Available data Start Marker

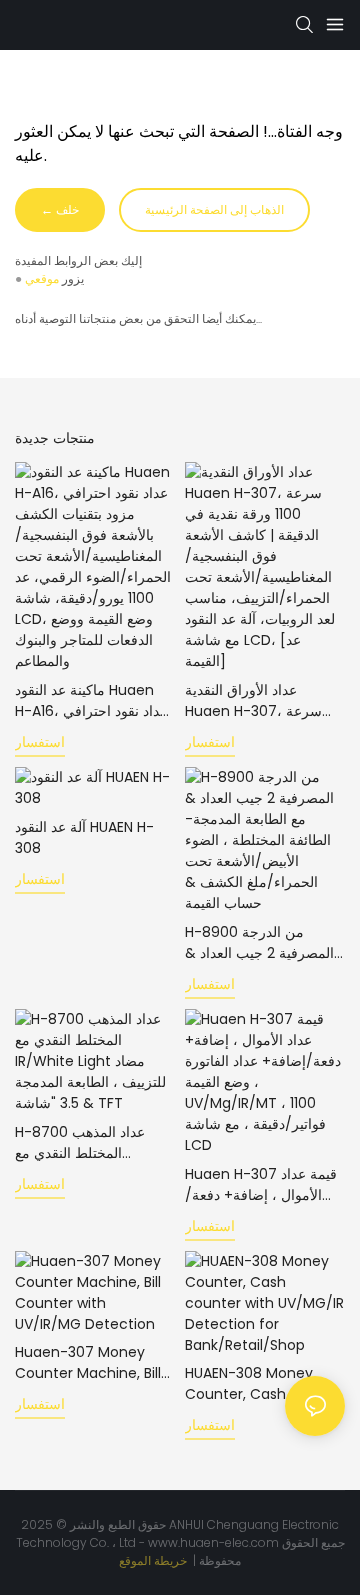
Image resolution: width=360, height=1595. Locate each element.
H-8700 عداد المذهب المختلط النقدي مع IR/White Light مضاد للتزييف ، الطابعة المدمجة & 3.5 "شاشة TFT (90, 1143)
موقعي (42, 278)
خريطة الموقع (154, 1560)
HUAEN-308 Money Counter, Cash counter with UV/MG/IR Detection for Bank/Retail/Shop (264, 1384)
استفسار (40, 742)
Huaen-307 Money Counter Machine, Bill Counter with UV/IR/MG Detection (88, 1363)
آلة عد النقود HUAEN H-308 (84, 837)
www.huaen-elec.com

Available data End Marker

• Goal of the exercise:
Output, exactly and with no other text, the line that contains "H-8700 عداد المذهب" and all lines from there to the end of the records.

• Answer box:
H-8700 عداد المذهب المختلط النقدي مع IR/White Light مضاد للتزييف ، الطابعة المدمجة & 3.5 "شاشة TFT (90, 1143)
موقعي (42, 278)
خريطة الموقع (154, 1560)
HUAEN-308 Money Counter, Cash counter with UV/MG/IR Detection for Bank/Retail/Shop (264, 1384)
استفسار (40, 742)
Huaen-307 Money Counter Machine, Bill Counter with UV/IR/MG Detection (88, 1363)
آلة عد النقود HUAEN H-308 (84, 837)
www.huaen-elec.com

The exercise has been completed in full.